The designer of the Centaur furniture set, István Szilvássy, received his diploma in 1982 from the Interior Architecture Department of the Academy of Applied Arts. In the early eighties, he designed multi-functional, detachable, mobile wooden children’s toys, whose packaging could also be used as a building element.
In the early eighties, István Szilvássy travelled to Milan with his classmates from the academy – at exactly the same time when the Memphis Group first debuted with its work at the Arc’74 Gallery in Milan in September 1981. The appearance of the Memphis Group was a true breakthrough in design history. The objects of the group led by Italian architect, Ettore Sottsass, evoked the colours and asymmetric, playful forms and patterns of children’s toys, and completely diverged from the industrial functionalism that was customary at the time, representing a new approach. Unexpected associations and solutions were characteristic of their works. Bravely combined forms, textures and materials. They aspired to topple the illusion of so-called “good taste.” It was not by chance that Szilvássy, who possessed a similar approach, instantly fell in love with these objects, and he decided that, reflecting upon these, he would also create similarly playful, experimental furniture. And thus was born in 1985, Centaur Furniture Ensemble, which comprised a coffee/smoking table, two armchairs, a sofa, and a bookshelf.
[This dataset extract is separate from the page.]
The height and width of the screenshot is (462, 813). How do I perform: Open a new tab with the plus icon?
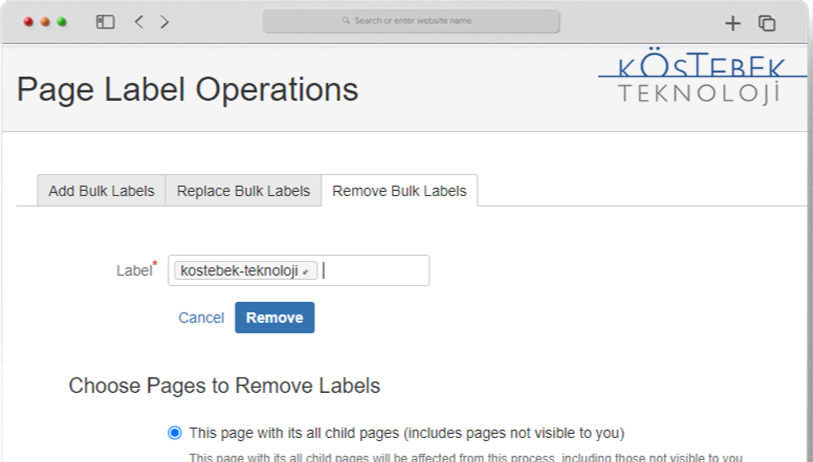(733, 23)
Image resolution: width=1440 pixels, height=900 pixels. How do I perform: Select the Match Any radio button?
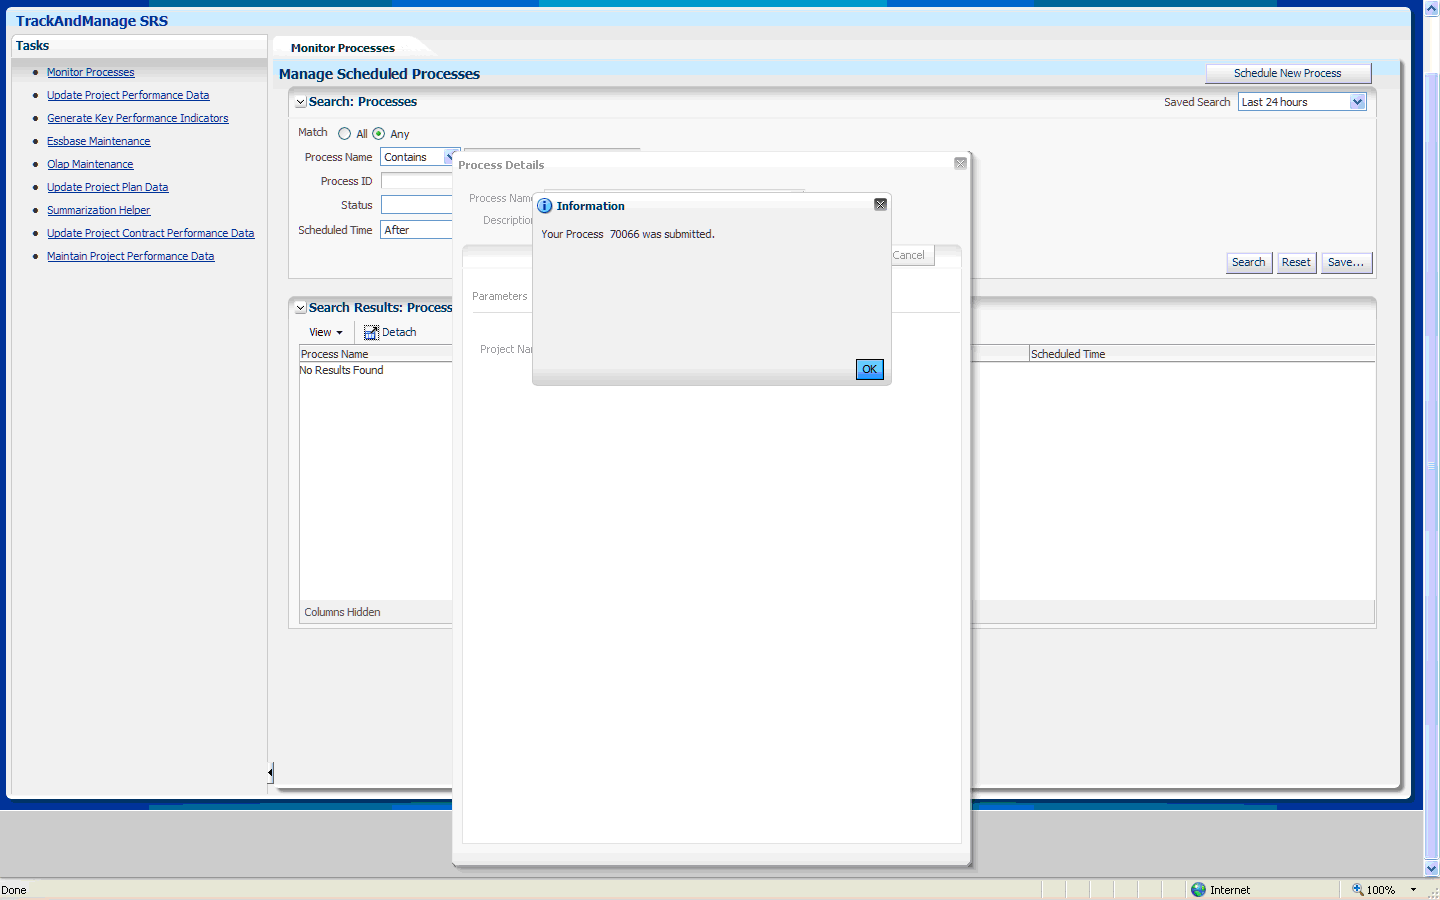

Szilvássy got the plastic material in rolls for his enormous installations from the Tisza Chemical Combine [TVK], that had a PVC tube at their centre. He employed these PVC tubes as legs for the Centaur family, and for supporting elements for furniture. He lathe-turned himself the wooden junctions that hold together the entire shelving system, table and armchairs. The sheets for the shelves, tabletop and for the furniture are made from first-class plywood, cut with a saw in irregular forms, shaping the edges at a 45-degree angle. He polished them, and then at a friend’s, who had a car polishing workshop, he primed with washable acrylic paint and sprayed the panels and tubes. Afterwards, he prepared templates on stickers, and sprayed spots with black paint, and this is how the cow print was created. He fastened the elements to each other with chrome-plated angle-irons and screws, so that they would be able to be disassembled and rolled up any time. A friend who was an applied artist helped him to sew the red sausage-like mattresses and pillow segments, based on Szilvássy’s design.